It is unclear when a 20-megawatt generator at the Blue Hills Power Plant that was supposed to be returned online Wednesday night will return to service.
Asked whether Bahamas Power and Light (BPL) knows how long the engine will be out, BPL Director of Public Relations Quincy Parker said yesterday, “No. The team is working on it.”
When contacted yesterday Bahamas Electrical Workers Union (BEWU) President Paul Maynard said that it could be up to 21 days before that engine is returned to service.
“They’re trying to see what the problem is,” Maynard said.
“The engine that starts the turbine, the piston rod blew out on it.”
Parker had told The Nassau Guardian on Wednesday, following inquiries, that a 20-megawatt GT10 machine at Blue Hills Power Station was expected to be returned to service that night.
However, hours later, Parker said, “That engine that was supposed to be returned to service will not be available.

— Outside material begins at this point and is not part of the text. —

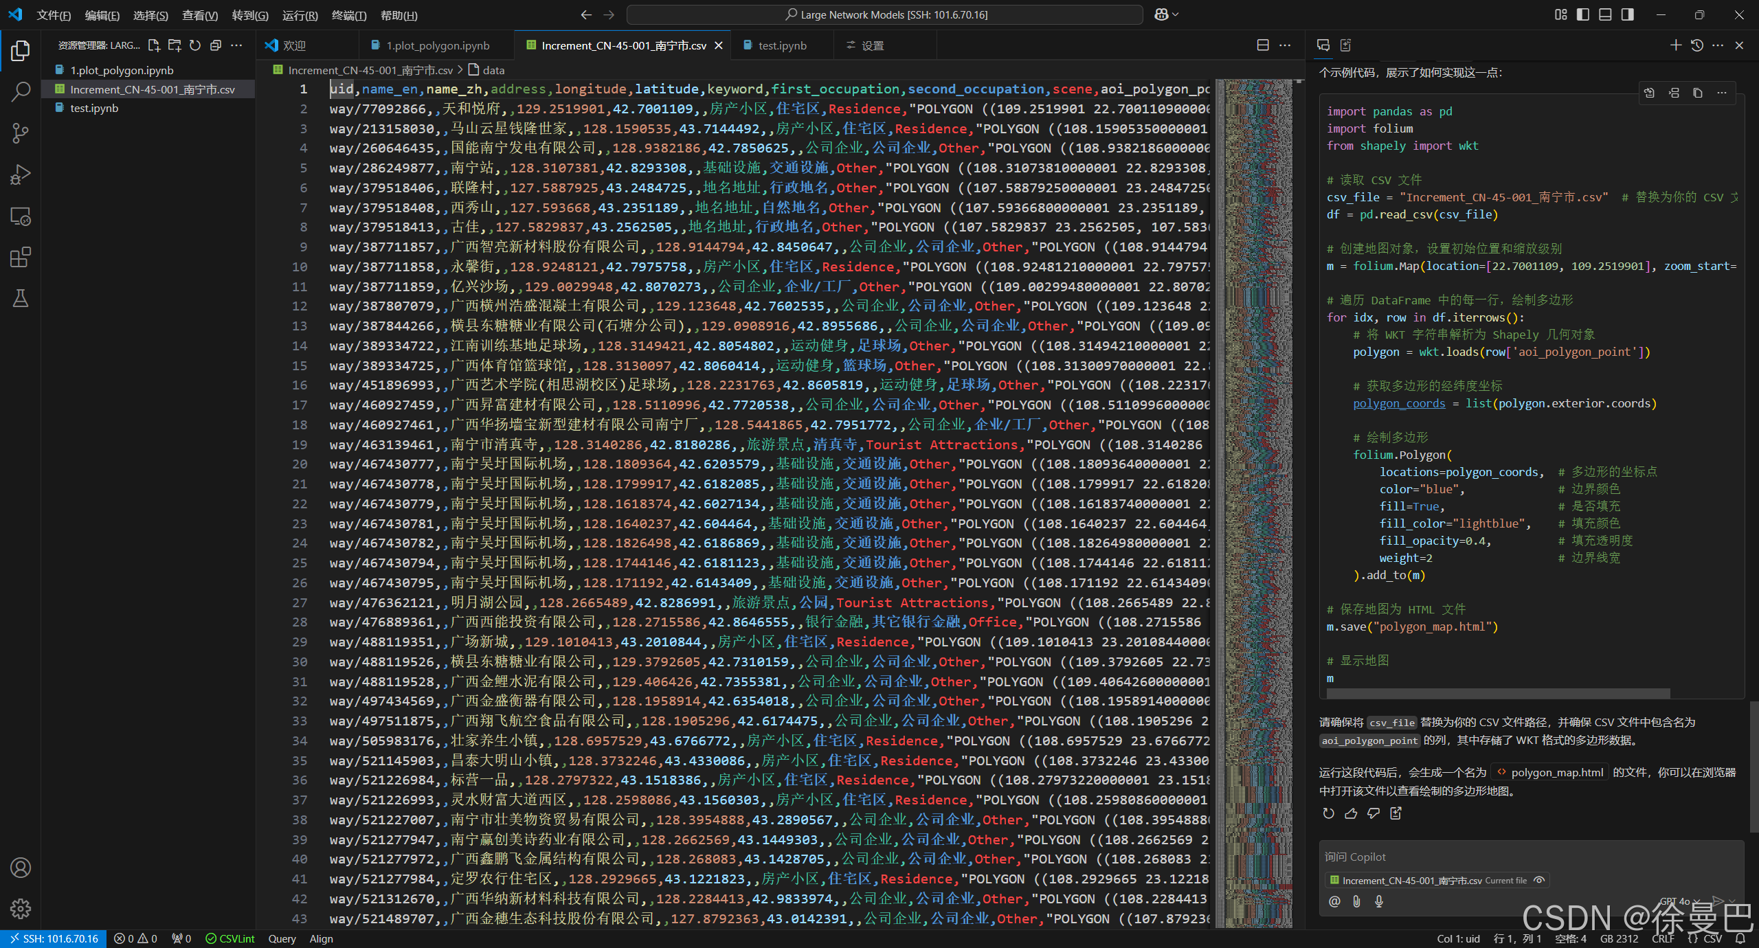Click the New File icon in explorer header
The image size is (1759, 948).
(x=154, y=45)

“There were problems during the attempt to restart the engine. They will be working on it tonight to try, but it is unlikely to return to service tonight.”
He added, “So to be clear, the engine that we had hoped to return to service tonight looks unlikely to come online tonight, and the other engine still requires a few days before it can come back to service.”

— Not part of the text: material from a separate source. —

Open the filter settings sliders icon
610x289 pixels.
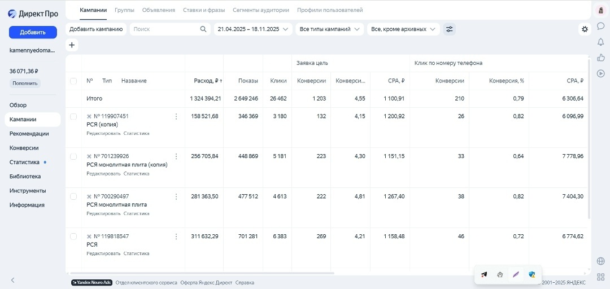click(450, 29)
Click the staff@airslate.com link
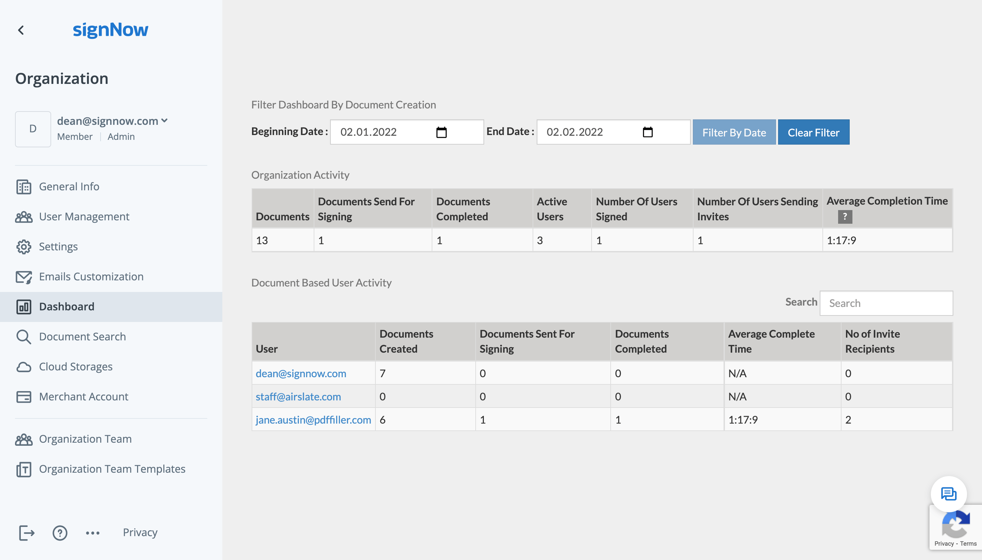 point(298,397)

He was referring to engine GT7, which produces 23 megawatts. He said that engine is tentatively scheduled to return to service by the end of next week.
The news comes after BPL CEO Whitney Heastie said that BPL is experiencing a generation shortfall of 40 megawatts.
For nearly two months, communities on New Providence have been rocked with hours-long periods of blackouts as part of BPL’s load shedding exercise.
Heastie said on Sunday that the company cannot guarantee when the outages will end.